■ YOUR TASK
Among the entries, which lines carry the string "agent"? Copy every one.

■ TASK MATERIAL
= Beginning of Section =

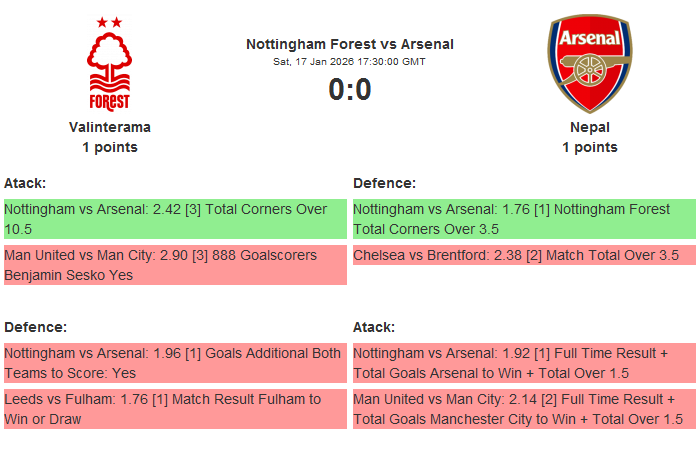The image size is (700, 460).
Task: Open the Leeds vs Fulham bet row
Action: click(175, 409)
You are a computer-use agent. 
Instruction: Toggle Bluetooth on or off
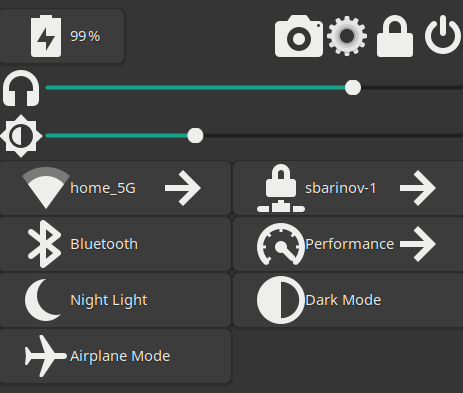tap(115, 244)
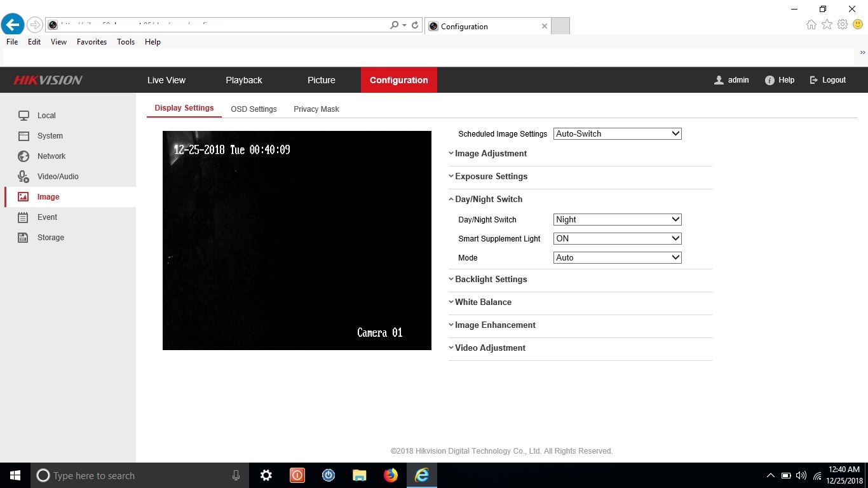Open the Mode dropdown set to Auto
The width and height of the screenshot is (868, 488).
tap(617, 258)
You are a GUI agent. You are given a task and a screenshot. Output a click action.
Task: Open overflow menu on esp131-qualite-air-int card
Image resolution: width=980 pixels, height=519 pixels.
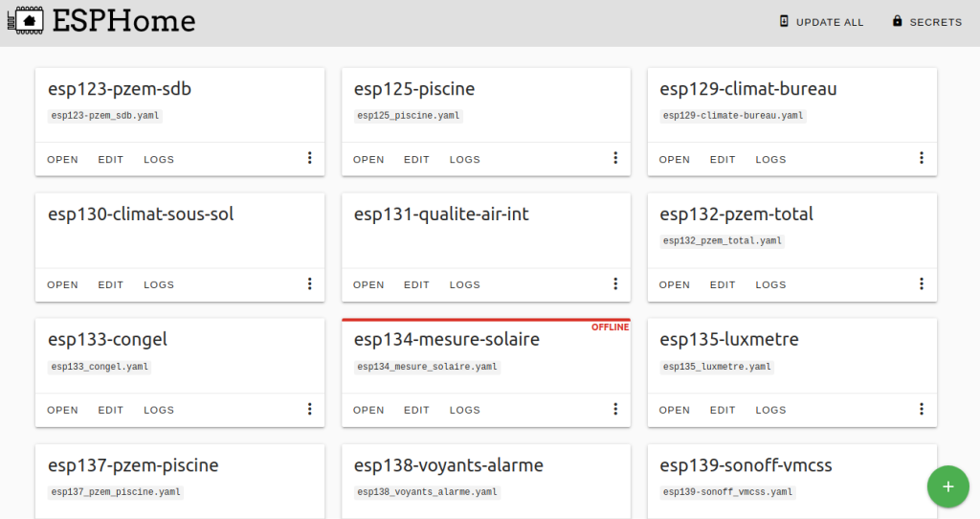pos(615,283)
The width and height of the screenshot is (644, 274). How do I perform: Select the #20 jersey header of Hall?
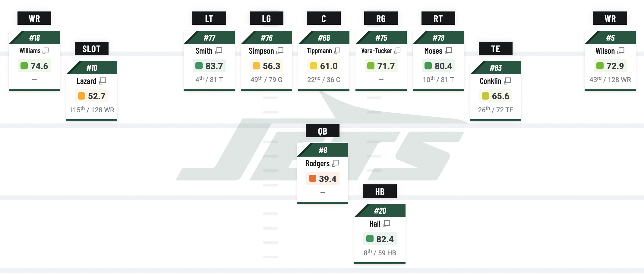coord(380,211)
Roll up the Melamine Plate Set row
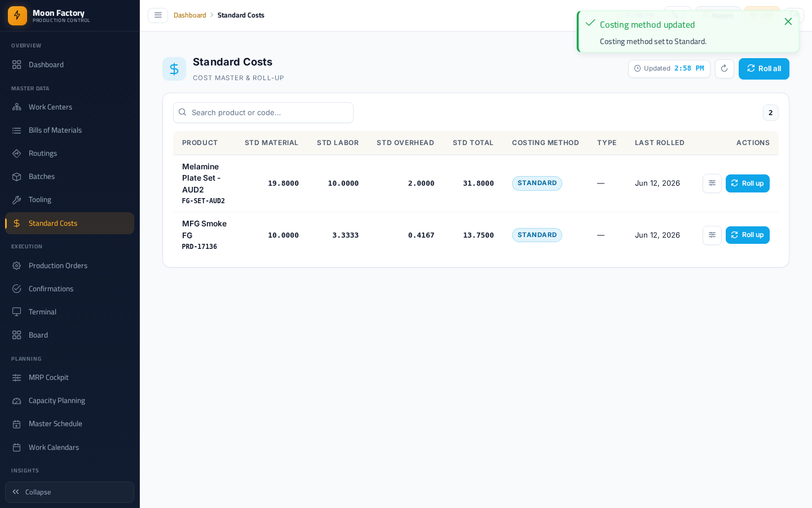 [748, 183]
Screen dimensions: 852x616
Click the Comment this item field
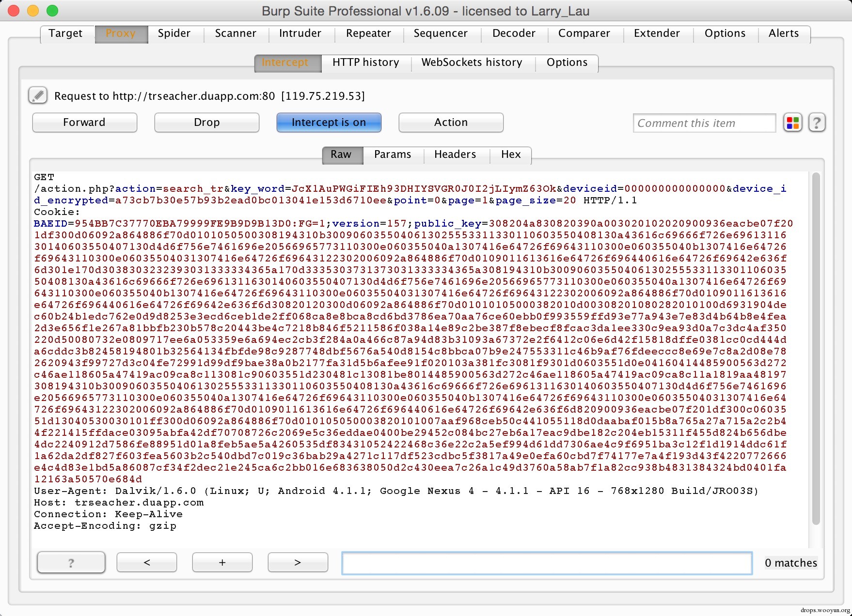(705, 123)
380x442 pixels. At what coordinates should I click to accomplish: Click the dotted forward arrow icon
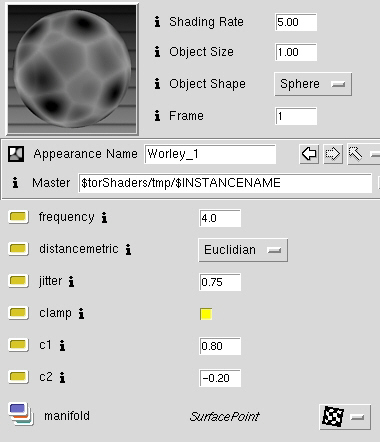(x=333, y=154)
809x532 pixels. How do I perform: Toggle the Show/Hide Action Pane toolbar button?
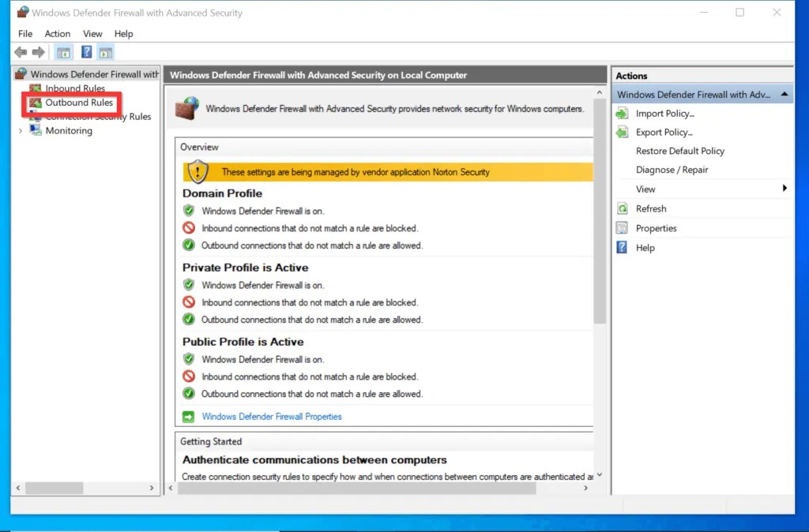105,52
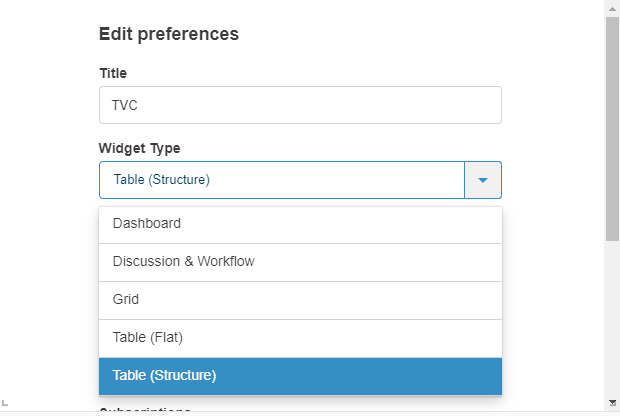The width and height of the screenshot is (620, 416).
Task: Click the Widget Type dropdown arrow
Action: point(483,180)
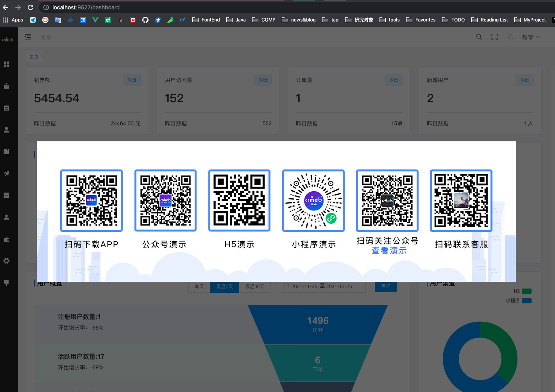The height and width of the screenshot is (392, 555).
Task: Click the gear settings icon in the sidebar
Action: point(7,261)
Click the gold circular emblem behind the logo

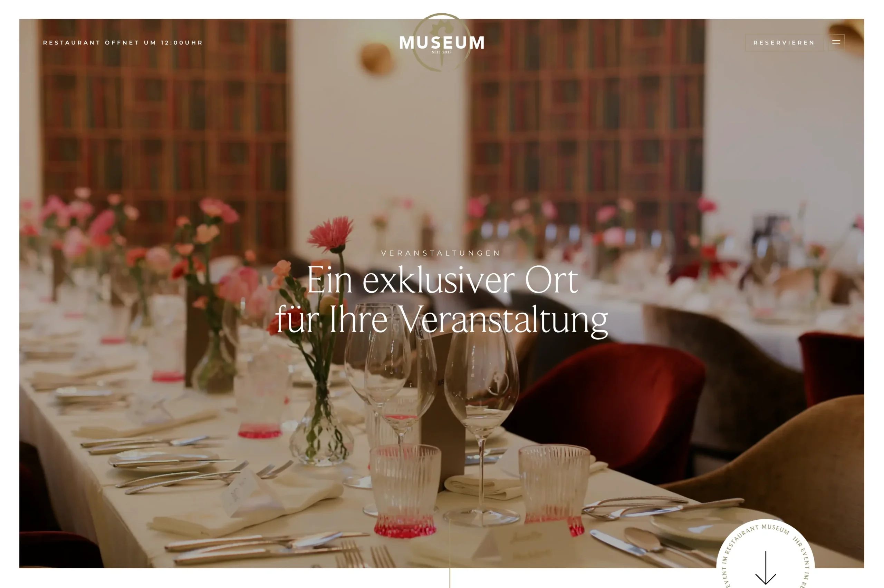[442, 42]
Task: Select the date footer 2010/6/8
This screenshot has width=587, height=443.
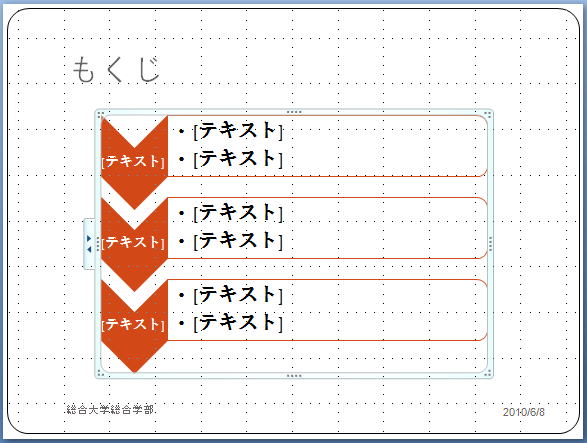Action: (x=523, y=412)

= End of Section =

■ YOUR SOLUTION
You are a computer-use agent. 
You are a GUI agent. You are given a task and a screenshot. Output a click action.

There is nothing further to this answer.